» **GIVEN TASK**: Arrange the lines from the one containing "Task: Open the 通知 tab" through the end of the records as a Markdown table with the columns Row and Line, numbering each row and leaving out blank lines.

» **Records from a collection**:
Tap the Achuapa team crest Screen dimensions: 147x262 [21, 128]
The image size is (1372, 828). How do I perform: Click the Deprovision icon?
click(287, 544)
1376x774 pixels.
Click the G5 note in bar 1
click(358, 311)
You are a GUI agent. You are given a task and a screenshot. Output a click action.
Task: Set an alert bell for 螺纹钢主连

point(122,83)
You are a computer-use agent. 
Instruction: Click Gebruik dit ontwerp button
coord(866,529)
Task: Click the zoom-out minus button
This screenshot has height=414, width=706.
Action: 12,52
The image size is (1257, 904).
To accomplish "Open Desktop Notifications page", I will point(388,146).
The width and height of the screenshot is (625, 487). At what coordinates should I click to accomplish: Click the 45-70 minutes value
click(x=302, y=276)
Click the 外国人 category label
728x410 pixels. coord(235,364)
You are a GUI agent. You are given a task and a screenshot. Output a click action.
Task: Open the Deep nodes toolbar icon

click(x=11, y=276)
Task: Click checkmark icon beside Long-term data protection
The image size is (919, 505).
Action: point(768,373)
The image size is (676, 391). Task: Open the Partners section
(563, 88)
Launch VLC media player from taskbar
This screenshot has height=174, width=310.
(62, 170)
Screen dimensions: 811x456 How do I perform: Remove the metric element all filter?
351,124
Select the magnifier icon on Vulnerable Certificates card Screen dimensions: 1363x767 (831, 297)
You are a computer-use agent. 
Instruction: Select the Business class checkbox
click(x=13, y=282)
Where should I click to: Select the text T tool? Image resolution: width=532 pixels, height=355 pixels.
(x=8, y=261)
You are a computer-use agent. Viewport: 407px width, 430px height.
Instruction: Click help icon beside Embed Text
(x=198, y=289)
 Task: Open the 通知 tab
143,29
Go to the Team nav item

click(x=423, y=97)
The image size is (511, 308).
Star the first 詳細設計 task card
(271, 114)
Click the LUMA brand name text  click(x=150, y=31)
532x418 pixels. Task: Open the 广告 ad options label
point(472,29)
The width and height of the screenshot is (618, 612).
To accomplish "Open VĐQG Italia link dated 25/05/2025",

» **SOLUTION TO THIS EXERCISE**:
| Row | Line |
|---|---|
| 1 |  Task: Open the 通知 tab |
| 2 | 143,29 |
| 3 | Go to the Team nav item |
| 4 | click(x=423, y=97) |
| 5 | The image size is (511, 308). |
| 6 | Star the first 詳細設計 task card |
| 7 | (271, 114) |
| 8 | Click the LUMA brand name text  click(x=150, y=31) |
| 9 | 532x418 pixels. Task: Open the 广告 ad options label |
| 10 | point(472,29) |
| 11 | The width and height of the screenshot is (618, 612). |
| 12 | To accomplish "Open VĐQG Italia link dated 25/05/2025", |